At least three of every five Latino older adults in New York are extremely likely to live in poverty or financial hardship, mainly because they did not plan for their retirement (…).

Those were the findings revealed in a report recently published by AARP New York, which states that, of the 2 million workers between the ages of 50 and 60 living in New York, 41 percent are headed toward poverty. In Hispanic and African American communities, inequality is projected to be even worse.

“Nearly a million middle-class workers in New York State will have to learn to be poor because they will not have a retirement plan beyond social security,” said Theresa Ghilarducci, economics professor and director of the New School’s Retirement Equity Lab program, which created the report entitled “The Retirement Crisis in New York.” (…)

“We knew that retirement-related problems would arise as more employers stopped offering retirement plans, but this report is a disturbing revelation, particularly for the state’s residents of color,” said Beth Finkel, state director of AARP New York. (…)

The report also highlights that increasingly fewer Hispanic workers have access to savings options in their workplace compared to white workers. In the case of Hispanics, only 34 percent of jobs offer retirement options, the same as among Asians. Among white workers, the figure is 46 percent, and 42 percent among black workers. (…)

At 65, Colombian immigrant Ruby Ruiz is one of the faces of that life of poverty the report describes. Ruiz, who lives alone in a room in Queens, does not only admit that she did not save enough in the past, but that she never even thought of taking a retirement plan.

“When I was young, everything I earned went to helping my mom. I did not want her to lack anything and, honestly, I never imagined that my God would keep me alive this long and I did not prepare. Now, I am suffering, because I never imagined things would be this hard for me,” she said.

“At the age I am, moving from one home to the next is not easy. I continue working in whatever is available: cleaning, caring for children; I have even had to use a shovel in order to eat or pay the rent,” Ruiz added. The Cali native remembers volunteering in a senior home in her country when she was young, and now she fears that she will have a similar future.

“I do not like to bother anyone and although, thank God, I am still healthy and have no ailments, I know that I am not just going to stay like a pretty flower forever, so I have been looking into the Mother Teresa of Calcutta Home in the Bronx, so I can go there when I am not strong enough until it’s God’s will,” said the grandmother. (…)

“I tell my two children, who are still young: You need to save and plan things for the future. You think you will never grow old and, look at me now; people look at you as if you were a burden, as if you smelled bad. In the last house where I was renting a room they even called me witch, just because I stayed indoors due to depression.”

(…) Cuban-born Alexandra Mayón, 72, who receives pension benefits totaling less than $19,000 per year, regrets not having taken more responsibility about her future.

“The worst part is not growing old but growing old poor and alone. Your skin gets all wrinkled, and you even get used to that but, without money, you end up in a room like me, sick, and not knowing if I will have enough to eat tomorrow or to pay the rent, or if I will have to move to a shelter and die like a dog,” said the former dance teacher, who asked the state and the city not to abandon its elderly. “They need to help us, give us more income programs, because we have contributed a lot to this country.”

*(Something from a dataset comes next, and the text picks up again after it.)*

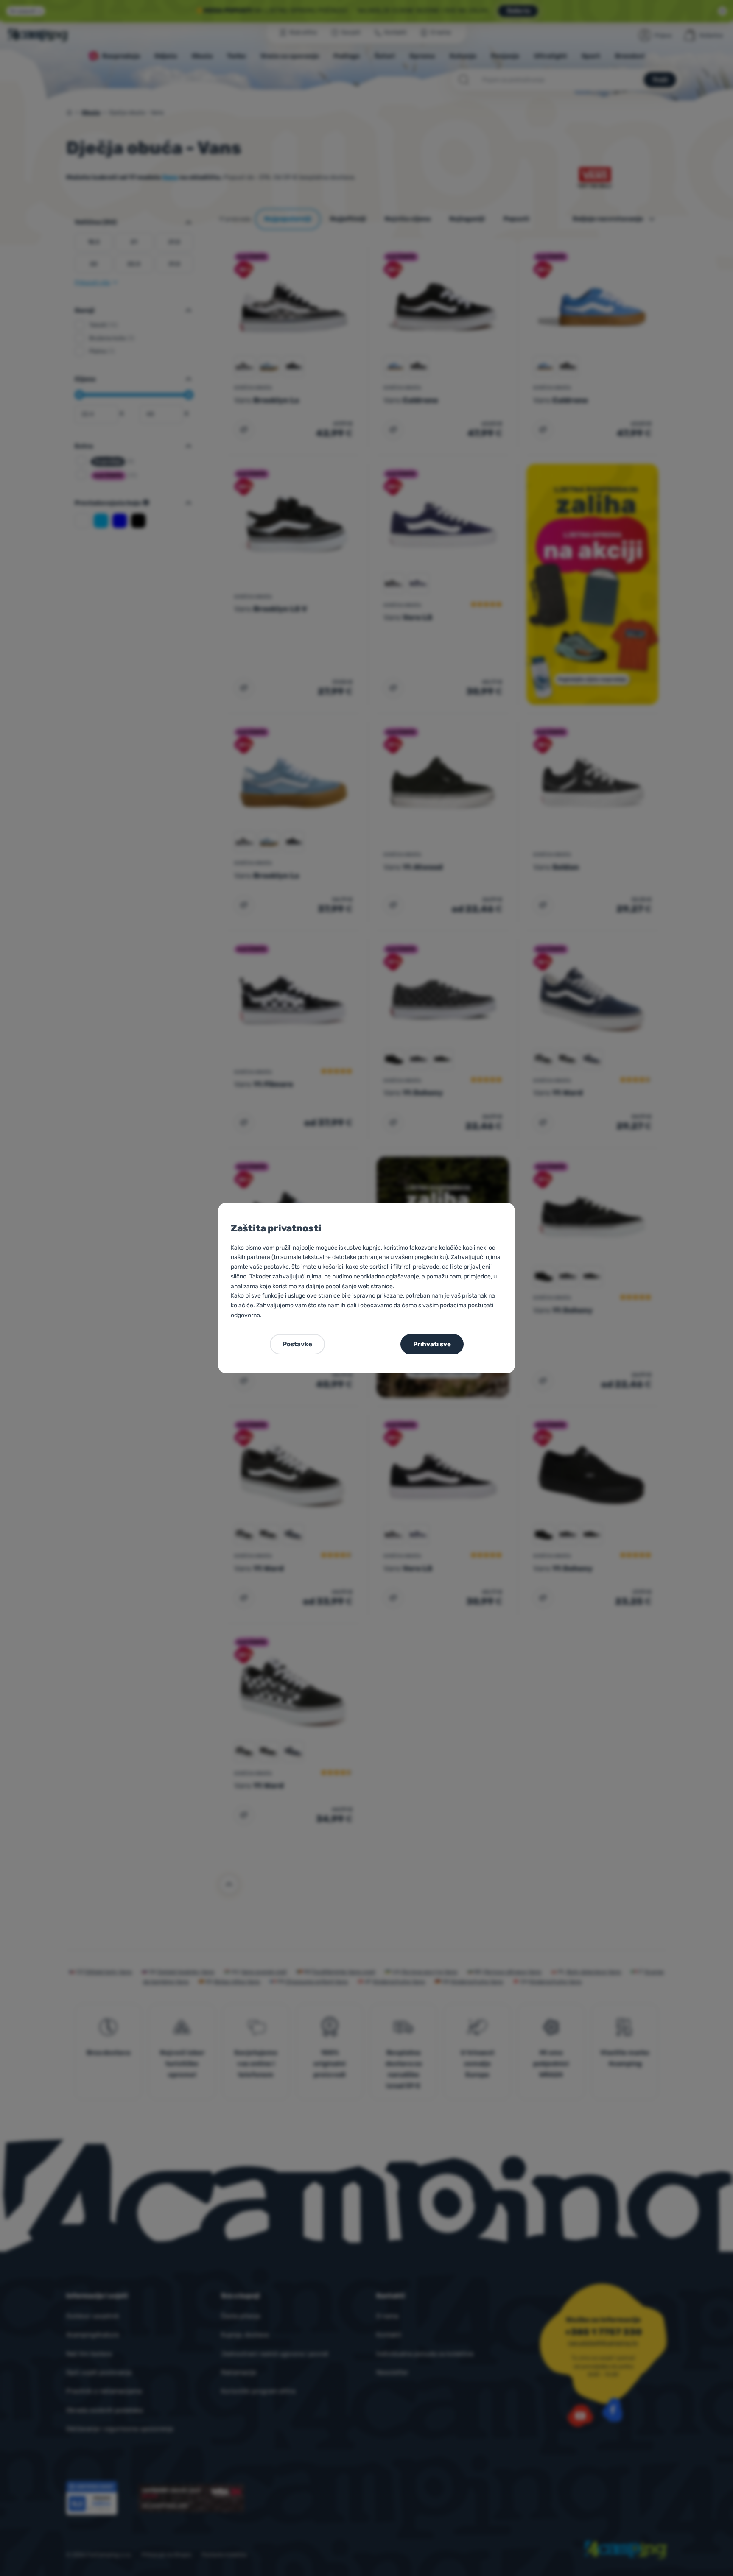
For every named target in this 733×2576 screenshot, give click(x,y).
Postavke (297, 1344)
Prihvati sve (432, 1344)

This year, in an attempt to improve the prospect of retirement protections, Gov. Andrew Cuomo and the State Legislature approved the Secure Choice program, which will offer private companies currently not offering retirement plans the option to provide employees with individual retirement accounts in which an amount could be deducted from their paycheck.

Council member Rafael Espinal (…) said that, in addition to retirement plans, local authorities should also help seniors with housing and food.

“This is a situation we must correct. The city needs to plan how it is going to use affordable housing projects for seniors. And the City Council needs to continue helping community organizations working with seniors,” said Espinal.

If the outlook is worrying for older adults retiring with social security, things look much worse for those who are undocumented.

“My situation is even more unfair because I have worked very hard here, I have paid taxes, and I do not even have a right to a small pension. I will have no choice but to return to Peru next year and live there as a boarder in my own children’s house,” said María Céspedes, 61.